I suppose you make all Craig’s travel arrangements now (and make the turkey). GREG

Pamela November 12, 2010 at 3:20 pm

LOL – Nope…I’m still waiting for him to screw that one up again.

Julia November 11, 2010 at 7:53 pm

Mmmm…your roasted pumpkin dish sounds absolutely amazing! I definitely want to give that one a shot for Thanksgiving this year. It is so hard to find recipes for healthy dishes that also taste good. That is exactly what I am always in search of.

Andrea @ Fork Fingers Chopsticks November 11, 2010 at 6:16 pm

I love the combo here – especially the pumpkin seed pesto with manchego cheese. You know I’m on a pepita kick lately – the more ways to eat them the better.

Lora @cakeduchess November 11, 2010 at 4:39 pm

This is first yr my hubs is off on thanksgiving. I am expecting a nice gourmet Thanksgiving meal cooked by him:) I like the sound of pumpkin with manchego!

Barbara @ Modern Comfort Food November 11, 2010 at 12:29 pm

Your roasted pumpkin dish looks just splendid, and I love your innovation here with pepita/manchego pesto. And your “relationship advice” is not only very funny but also absolutely relevant to my own Thanksgiving dinner cast of characters. You might be talking my family here!

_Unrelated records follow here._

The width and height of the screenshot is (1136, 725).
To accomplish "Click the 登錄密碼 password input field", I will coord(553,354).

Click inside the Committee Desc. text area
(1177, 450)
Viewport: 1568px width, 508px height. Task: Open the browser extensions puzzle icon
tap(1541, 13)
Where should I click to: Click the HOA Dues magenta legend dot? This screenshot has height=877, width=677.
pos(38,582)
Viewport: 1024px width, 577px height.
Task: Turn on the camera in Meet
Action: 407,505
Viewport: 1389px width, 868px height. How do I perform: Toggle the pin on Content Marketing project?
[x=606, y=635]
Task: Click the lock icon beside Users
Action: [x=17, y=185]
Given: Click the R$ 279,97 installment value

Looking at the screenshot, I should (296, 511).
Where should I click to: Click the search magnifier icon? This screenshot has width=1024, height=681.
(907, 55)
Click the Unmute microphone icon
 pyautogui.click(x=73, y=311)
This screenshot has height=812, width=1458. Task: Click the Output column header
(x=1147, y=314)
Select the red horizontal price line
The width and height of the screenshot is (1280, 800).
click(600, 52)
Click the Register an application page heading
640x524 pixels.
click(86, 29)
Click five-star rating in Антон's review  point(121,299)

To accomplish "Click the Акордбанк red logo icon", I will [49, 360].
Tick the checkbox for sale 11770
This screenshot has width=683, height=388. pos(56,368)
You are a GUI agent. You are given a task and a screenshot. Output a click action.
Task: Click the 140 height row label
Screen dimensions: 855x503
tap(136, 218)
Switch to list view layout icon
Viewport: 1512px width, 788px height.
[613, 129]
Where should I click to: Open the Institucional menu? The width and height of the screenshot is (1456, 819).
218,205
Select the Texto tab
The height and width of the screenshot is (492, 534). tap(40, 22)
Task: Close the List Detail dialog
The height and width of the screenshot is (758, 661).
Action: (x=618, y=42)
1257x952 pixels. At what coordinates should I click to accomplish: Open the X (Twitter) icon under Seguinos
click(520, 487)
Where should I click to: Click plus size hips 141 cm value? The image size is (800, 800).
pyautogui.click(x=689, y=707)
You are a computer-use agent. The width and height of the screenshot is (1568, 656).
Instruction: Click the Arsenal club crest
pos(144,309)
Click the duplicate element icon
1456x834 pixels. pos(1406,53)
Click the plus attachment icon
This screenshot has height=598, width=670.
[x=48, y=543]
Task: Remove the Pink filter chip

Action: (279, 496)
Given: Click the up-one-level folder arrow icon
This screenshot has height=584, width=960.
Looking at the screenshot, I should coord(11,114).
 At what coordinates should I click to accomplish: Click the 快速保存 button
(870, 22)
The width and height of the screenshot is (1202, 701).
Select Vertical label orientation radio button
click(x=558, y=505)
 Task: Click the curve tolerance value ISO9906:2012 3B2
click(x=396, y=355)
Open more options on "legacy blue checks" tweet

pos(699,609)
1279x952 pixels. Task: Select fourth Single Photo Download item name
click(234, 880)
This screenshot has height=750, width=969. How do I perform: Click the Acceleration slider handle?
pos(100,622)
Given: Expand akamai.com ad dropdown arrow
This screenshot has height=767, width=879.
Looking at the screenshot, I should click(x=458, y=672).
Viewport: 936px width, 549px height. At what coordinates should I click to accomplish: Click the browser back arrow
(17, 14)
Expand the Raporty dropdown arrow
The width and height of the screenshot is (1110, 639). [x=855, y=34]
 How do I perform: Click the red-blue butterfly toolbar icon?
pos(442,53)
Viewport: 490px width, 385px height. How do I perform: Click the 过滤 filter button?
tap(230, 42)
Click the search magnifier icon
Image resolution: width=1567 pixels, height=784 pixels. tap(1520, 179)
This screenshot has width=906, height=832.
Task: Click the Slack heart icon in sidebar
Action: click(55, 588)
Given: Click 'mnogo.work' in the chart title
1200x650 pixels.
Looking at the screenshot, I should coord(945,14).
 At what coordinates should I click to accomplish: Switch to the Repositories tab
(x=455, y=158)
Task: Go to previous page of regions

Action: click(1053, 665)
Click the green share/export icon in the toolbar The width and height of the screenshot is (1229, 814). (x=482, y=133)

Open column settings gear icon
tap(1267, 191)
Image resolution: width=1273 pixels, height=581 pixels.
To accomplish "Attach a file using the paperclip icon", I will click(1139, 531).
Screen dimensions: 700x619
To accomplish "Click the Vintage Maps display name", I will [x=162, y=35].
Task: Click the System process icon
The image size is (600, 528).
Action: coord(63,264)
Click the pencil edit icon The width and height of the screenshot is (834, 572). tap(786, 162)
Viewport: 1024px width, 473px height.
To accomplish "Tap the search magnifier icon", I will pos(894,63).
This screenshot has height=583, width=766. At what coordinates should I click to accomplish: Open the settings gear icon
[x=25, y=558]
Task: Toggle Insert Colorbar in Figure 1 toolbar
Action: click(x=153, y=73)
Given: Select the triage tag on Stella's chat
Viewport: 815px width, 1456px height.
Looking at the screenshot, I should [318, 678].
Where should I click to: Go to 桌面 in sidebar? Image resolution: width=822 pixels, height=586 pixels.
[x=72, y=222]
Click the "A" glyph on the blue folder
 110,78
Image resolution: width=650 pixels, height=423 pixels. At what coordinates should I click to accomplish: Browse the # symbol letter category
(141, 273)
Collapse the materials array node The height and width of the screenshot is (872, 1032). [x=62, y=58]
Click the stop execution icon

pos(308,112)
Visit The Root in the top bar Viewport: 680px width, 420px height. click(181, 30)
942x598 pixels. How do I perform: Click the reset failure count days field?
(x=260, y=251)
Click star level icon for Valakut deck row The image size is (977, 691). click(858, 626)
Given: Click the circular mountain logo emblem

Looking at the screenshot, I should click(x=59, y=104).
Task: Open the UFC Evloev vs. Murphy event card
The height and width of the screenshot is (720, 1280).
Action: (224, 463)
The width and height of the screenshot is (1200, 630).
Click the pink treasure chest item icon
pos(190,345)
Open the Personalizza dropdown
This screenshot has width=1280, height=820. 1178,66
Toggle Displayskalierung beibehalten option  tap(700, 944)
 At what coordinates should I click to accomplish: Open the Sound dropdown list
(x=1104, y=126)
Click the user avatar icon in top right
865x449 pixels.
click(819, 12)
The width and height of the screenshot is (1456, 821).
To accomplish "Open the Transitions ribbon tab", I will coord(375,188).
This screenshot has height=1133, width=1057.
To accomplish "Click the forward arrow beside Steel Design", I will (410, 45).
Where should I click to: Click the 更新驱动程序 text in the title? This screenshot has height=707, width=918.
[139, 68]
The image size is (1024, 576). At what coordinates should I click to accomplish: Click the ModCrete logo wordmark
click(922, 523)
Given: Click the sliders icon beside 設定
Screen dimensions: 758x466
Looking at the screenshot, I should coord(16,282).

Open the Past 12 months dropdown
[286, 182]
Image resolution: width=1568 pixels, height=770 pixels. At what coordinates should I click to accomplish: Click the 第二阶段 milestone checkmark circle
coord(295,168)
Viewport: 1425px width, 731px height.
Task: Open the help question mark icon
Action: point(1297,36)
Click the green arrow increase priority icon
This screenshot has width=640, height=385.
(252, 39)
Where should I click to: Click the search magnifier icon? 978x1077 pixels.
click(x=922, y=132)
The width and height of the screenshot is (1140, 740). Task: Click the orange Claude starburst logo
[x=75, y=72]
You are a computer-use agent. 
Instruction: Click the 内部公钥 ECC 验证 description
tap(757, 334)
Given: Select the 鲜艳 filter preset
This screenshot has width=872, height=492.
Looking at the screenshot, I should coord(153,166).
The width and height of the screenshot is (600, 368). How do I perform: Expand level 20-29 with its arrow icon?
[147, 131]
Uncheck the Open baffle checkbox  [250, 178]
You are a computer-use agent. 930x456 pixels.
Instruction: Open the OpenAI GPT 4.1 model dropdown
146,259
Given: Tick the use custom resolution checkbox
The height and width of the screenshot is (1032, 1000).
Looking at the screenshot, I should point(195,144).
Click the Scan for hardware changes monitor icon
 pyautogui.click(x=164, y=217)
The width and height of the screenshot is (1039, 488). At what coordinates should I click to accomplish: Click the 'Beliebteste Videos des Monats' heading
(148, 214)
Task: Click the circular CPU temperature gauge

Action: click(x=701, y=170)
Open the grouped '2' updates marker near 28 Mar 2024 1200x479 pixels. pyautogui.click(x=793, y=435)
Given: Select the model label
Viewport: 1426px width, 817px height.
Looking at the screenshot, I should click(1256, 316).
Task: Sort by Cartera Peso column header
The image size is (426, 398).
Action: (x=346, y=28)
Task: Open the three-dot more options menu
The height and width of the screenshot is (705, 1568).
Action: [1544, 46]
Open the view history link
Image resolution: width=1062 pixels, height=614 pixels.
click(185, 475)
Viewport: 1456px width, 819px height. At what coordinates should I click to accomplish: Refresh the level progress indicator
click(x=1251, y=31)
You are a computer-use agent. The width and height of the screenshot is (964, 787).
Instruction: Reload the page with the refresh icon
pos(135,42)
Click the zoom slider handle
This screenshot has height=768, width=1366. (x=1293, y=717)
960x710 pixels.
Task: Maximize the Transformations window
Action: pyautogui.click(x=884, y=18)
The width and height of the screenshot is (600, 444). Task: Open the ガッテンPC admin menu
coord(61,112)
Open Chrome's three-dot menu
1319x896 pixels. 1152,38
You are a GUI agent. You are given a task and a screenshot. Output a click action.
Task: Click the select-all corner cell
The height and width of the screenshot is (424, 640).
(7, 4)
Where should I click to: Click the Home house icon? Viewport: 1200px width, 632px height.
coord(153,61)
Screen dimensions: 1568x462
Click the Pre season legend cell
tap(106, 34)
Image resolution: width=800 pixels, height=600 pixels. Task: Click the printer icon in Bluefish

marla {family fresh cooking} November 11, 2010 at 10:08 am

That manchego pesto is fun & fabulous!!! I tell you girl, once your taste buds decide they love pumpkin, you never go back. This recipe brings roasted pumpkin to a whole other level! xo

Lentil Breakdown November 11, 2010 at 8:21 am

Oh, how funny that I just roasted a pumpkin that seemed to take the whole weekend. I also perused recipes online and I ended up roasting it in slices like you did (4 friggin’ pans of it) and then making a soup/ puree-ish something or other. Still not sure what it was but I’m still eating it. In all my searches, I never saw any recipes like your pesto. Sounds terrific!

SMITH BITES November 11, 2010 at 5:55 am

We all been there with the expectations – OY! I’ve finally learned to let most of it go and since we host every year, found that when people ask what they can bring, we always tell them to bring their favorite dish to share – and I don’t care if we have 3 green bean casseroles, just doesn’t matter because we make enough food to feed an army! Love the pumpkin w/manchego – that combo is terrific!

Nancy November 10, 2010 at 9:36 pm

I cracked up reading your “advice” – it is all too true!!
I love pumpkin (heck I love winter squashes in general) and this recipe sounds wonderful – will definitely have to try!!!

Belinda @zomppa November 10, 2010 at 8:23 pm

Great advice…that story about the wrong date is hilarious…I’m sure it wasn’t so hilarious then. Roasted pumpkin is a great side dish! Or main dish!